(Linhas do conjunto):
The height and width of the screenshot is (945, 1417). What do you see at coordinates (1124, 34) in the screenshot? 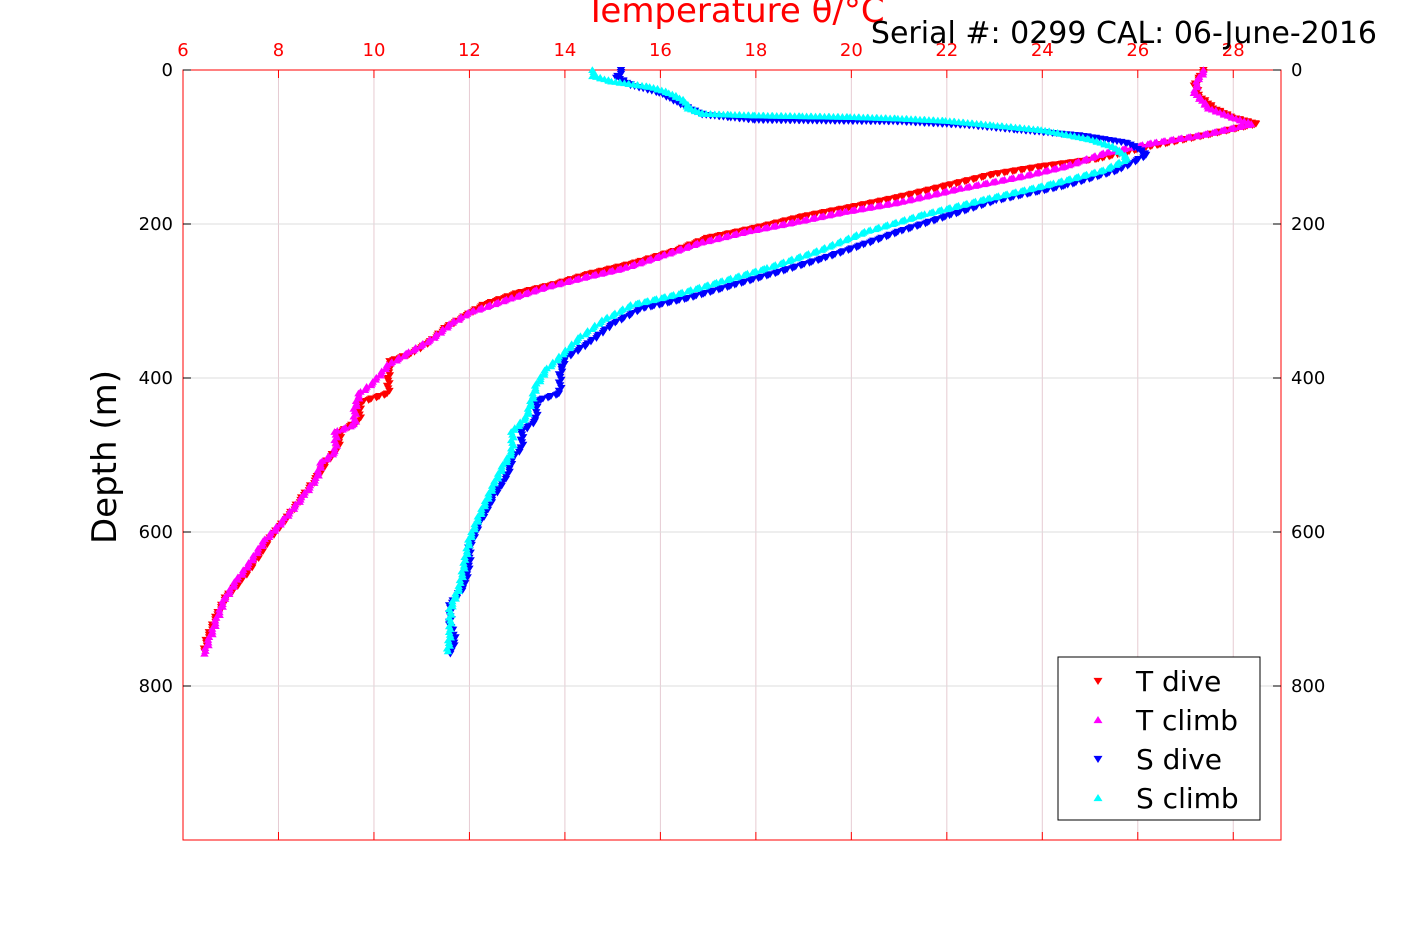
I see `chart-subtitle: Serial #: 0299 CAL: 06-June-2016` at bounding box center [1124, 34].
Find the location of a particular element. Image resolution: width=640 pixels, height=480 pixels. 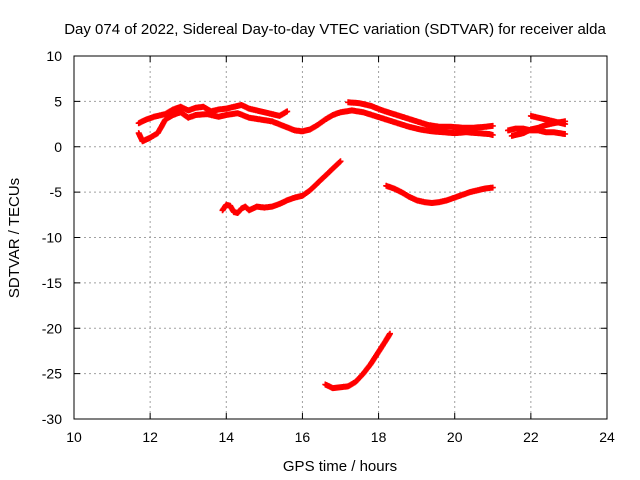

y-tick-label: -30 is located at coordinates (52, 419).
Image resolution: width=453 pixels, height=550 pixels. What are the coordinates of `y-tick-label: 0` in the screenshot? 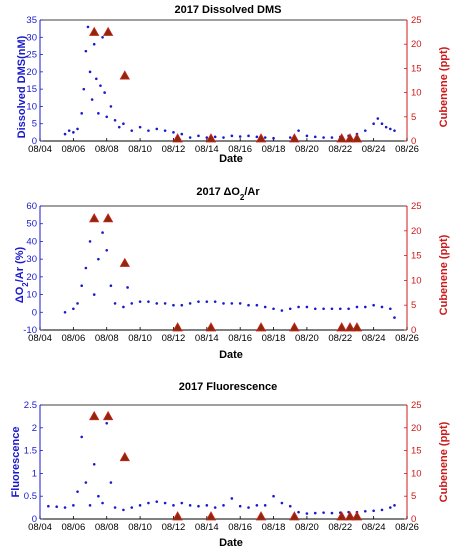 It's located at (34, 142).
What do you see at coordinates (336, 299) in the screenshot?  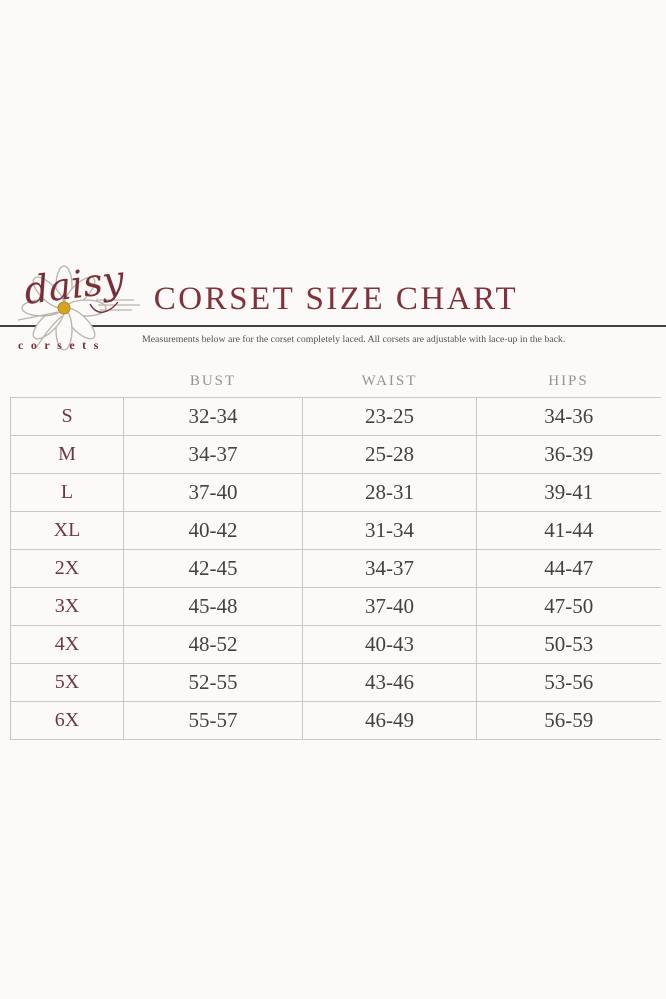 I see `page-title: CORSET SIZE CHART` at bounding box center [336, 299].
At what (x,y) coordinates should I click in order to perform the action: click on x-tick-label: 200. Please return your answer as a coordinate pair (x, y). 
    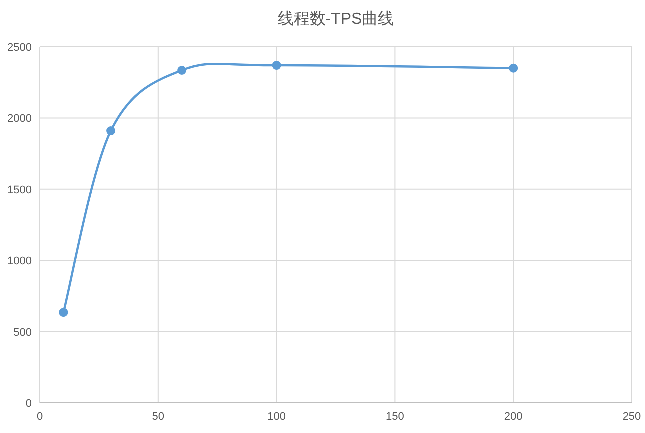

(Atividade):
Transcreva sem alterações as linhas acima, desde a primeira até a linha que contém "y-tick-label: -30 is", incluída esta. Omita as imagens na resposta.

(Resposta do exercício):
The height and width of the screenshot is (945, 1417). What do you see at coordinates (1124, 34) in the screenshot? 
I see `chart-subtitle: Serial #: 0299 CAL: 06-June-2016` at bounding box center [1124, 34].
Find the location of a particular element. Image resolution: width=640 pixels, height=480 pixels. 

y-tick-label: -30 is located at coordinates (52, 419).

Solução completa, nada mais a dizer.